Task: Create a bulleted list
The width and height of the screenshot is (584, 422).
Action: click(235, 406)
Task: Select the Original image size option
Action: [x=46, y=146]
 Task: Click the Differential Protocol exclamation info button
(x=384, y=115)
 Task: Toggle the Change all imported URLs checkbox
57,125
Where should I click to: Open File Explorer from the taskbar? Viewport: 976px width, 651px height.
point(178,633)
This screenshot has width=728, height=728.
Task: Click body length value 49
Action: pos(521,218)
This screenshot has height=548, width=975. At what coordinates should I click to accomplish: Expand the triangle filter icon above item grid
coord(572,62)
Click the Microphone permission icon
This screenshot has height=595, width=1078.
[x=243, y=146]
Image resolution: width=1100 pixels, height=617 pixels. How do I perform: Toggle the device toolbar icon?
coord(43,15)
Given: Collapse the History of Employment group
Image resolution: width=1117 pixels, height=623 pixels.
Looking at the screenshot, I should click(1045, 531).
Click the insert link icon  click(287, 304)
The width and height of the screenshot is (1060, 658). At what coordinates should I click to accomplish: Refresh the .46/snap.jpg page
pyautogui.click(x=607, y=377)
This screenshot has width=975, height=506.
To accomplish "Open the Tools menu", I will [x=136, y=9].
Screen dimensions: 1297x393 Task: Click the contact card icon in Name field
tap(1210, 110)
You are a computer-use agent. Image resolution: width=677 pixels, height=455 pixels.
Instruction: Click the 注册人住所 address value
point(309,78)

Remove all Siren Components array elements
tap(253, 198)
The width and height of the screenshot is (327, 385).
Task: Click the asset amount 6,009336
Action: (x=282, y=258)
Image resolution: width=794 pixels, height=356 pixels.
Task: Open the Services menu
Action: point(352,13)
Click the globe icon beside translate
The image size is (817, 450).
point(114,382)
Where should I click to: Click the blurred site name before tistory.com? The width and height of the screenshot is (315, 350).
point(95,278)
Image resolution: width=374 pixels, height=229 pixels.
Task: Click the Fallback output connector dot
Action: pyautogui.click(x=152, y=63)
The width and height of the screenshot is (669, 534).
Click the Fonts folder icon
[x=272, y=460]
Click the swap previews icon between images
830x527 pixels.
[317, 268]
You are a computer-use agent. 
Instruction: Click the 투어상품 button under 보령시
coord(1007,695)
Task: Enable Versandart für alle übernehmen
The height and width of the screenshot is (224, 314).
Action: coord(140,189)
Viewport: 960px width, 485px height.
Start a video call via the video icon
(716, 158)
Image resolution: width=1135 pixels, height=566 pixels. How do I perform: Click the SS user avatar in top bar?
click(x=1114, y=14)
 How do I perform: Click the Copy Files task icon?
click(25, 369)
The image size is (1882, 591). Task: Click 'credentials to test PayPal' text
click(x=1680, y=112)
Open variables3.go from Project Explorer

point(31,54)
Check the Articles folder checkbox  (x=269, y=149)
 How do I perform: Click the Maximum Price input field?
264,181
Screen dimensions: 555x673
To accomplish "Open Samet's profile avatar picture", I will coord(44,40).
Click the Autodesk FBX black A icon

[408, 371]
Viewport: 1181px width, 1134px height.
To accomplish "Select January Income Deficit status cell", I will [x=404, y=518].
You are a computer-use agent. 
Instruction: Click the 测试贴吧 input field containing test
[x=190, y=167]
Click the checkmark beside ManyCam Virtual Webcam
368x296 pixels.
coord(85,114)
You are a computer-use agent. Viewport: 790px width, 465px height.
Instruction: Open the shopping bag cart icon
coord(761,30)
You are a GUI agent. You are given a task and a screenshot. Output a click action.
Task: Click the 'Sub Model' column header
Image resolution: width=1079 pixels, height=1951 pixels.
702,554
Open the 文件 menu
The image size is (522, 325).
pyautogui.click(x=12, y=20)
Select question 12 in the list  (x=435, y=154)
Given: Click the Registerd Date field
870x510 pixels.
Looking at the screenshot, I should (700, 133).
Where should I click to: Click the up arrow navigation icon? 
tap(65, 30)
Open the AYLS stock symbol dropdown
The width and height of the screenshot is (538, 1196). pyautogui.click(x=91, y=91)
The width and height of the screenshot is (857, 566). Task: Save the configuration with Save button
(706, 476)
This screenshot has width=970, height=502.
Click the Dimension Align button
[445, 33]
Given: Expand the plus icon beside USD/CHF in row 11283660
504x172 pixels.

**Exercise**
Working from the material above, retype exactly the lines from the one with "You are a computer-use agent. Viewport: 790px" through the one with "Task: Click the 'Sub Model' column header", both included, and only those lines.

**Response below**
You are a computer-use agent. Viewport: 790px width, 465px height.
Instruction: Open the shopping bag cart icon
coord(761,30)
You are a GUI agent. You are given a task and a screenshot. Output a click action.
Task: Click the 'Sub Model' column header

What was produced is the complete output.